風邪をひいて「唾を飲み込むとのどが痛い」とき、痛みを感じるのは中咽頭から下咽頭にかけての部分です。そこで医師が口から綿棒を入れて、中咽頭から下咽頭にかけてあちこち触れても、患者が痛いと感じる部位は見つかりません。

ところが綿棒を上咽頭に入れたとたん、「あっ、そこ!」というように、痛みの本丸に行き当たることが多いのです。このように、痛みの原因である炎症を起こしている部位と、実際に痛みを感じる部位が違う現象を「関連痛」といいます。関連痛は上咽頭で起こる炎症の特徴だといえます。

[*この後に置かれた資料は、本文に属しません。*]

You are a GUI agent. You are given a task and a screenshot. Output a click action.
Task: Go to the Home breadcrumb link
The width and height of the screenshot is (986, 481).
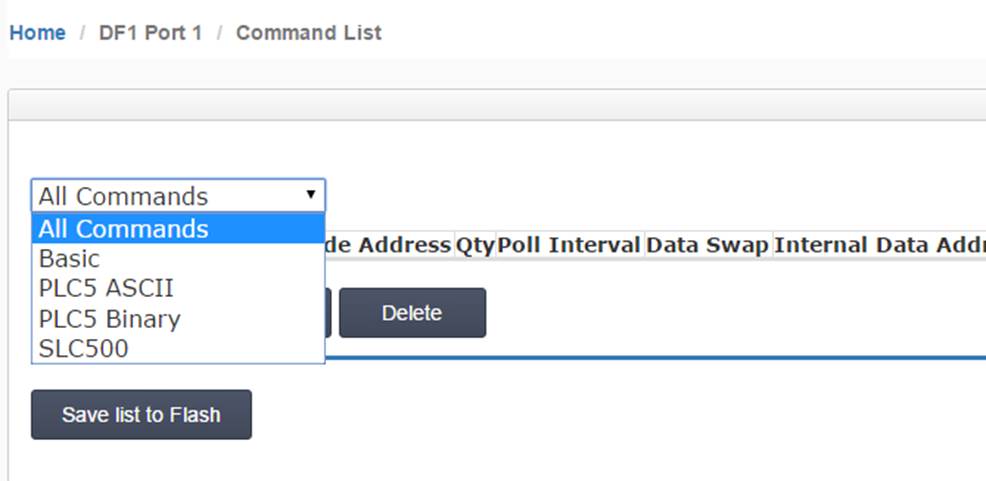pyautogui.click(x=38, y=33)
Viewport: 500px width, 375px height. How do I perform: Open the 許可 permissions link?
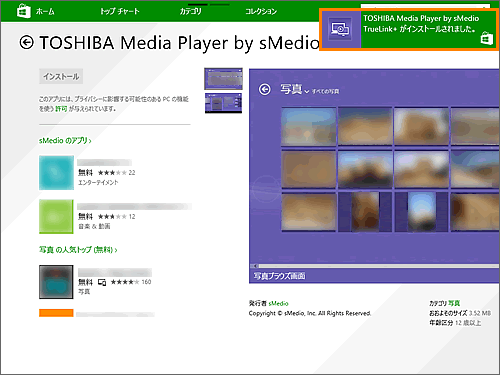click(x=61, y=109)
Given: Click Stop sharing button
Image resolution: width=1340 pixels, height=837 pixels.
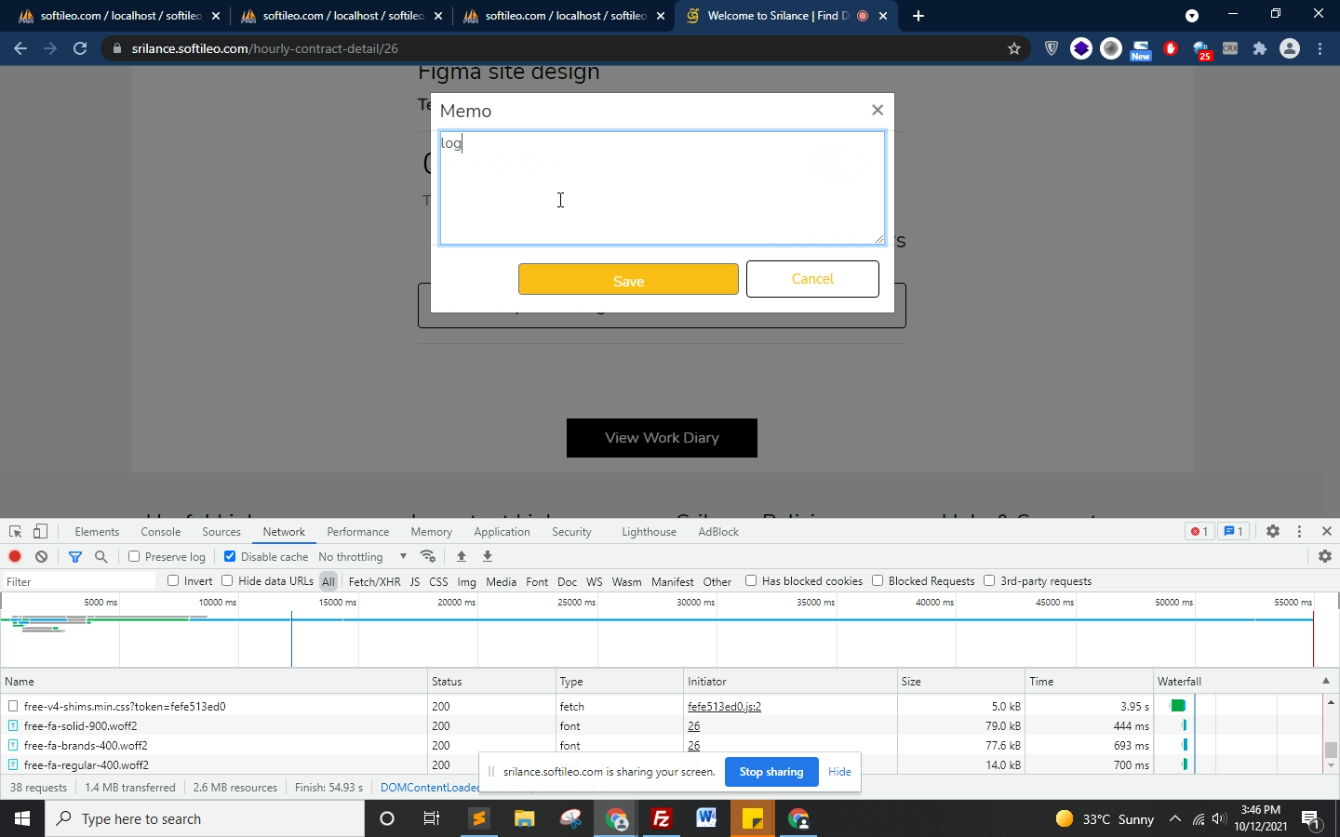Looking at the screenshot, I should coord(771,772).
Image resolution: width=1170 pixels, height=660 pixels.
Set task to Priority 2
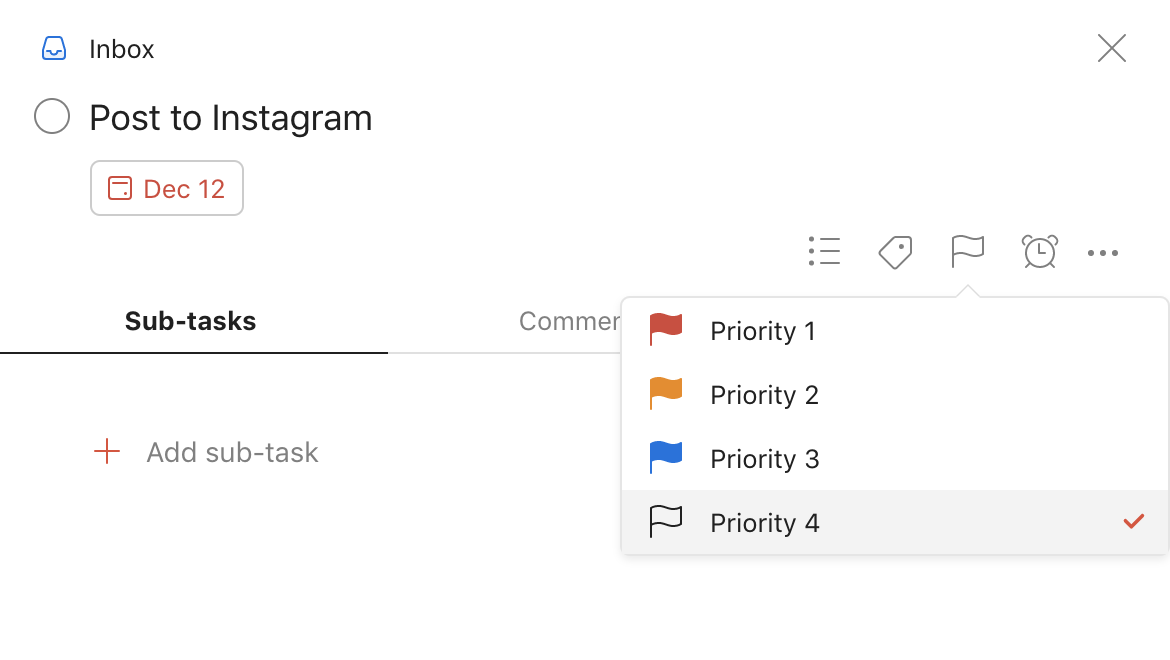pos(764,395)
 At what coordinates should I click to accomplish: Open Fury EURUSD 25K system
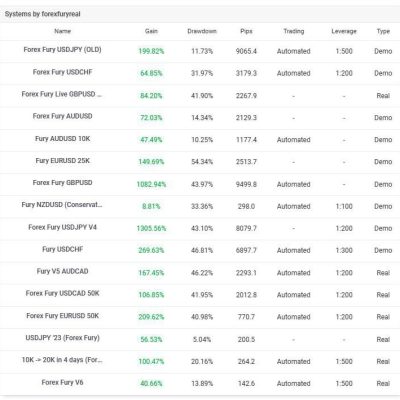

「のど風邪」をひいたら、上咽頭の炎症がひどくならないうちに治すことが重要だといえます。そのときに有効なのが「鼻うがい」です。新型コロナウイルス感染症の対策に通じるであろう「鼻うがいによる風邪予防」で、「上咽頭」は重要なキーワードなのです。

鼻うがいなら新型コロナウイルスも洗い流せる

新型コロナウイルス感染症は、普通の「のど風邪」と同じように、初期症状としてのどの痛みや発熱、頭痛が現れることが多いです。人の体内に新型コロナウイルスが入ってから発症するまでの時間(潜伏期)は、4~5日といわれています。ウイルスの量は発症前後が一番多いという報告があり、その期間にウイルスを除去すれば感染を予防できると考えられます。

新型コロナウイルスが多く付着しているのは上咽頭です。このことは、新型コロナウイルスへの感染を調べる「PCR検査」が、鼻から綿棒を入れて、鼻の奥の上咽頭の粘膜をこすって検体を採取することからも分かります。

けれど、以前から風邪やインフルエンザ予防として行われてきた「ガラガラ口うがい」で洗い流せるは、口の中と口の奥の中咽頭だけです。

新型コロナウイルスが多く付着している上咽頭を洗うことはできないのです。それでは、運悪く他人のくしゃみや咳の飛沫を吸い込んだり、換気の悪い場所で長時間過ごしたりして、新型コロナウイルスが上咽頭に付着した可能性があるときは、どうしたらいいでしょうか。

そんなときにも、まだ打つ手はあります。それが「鼻うがい」です。鼻うがいなら、新型コロナウイルスが多く付着している上咽頭を洗い流すことができます。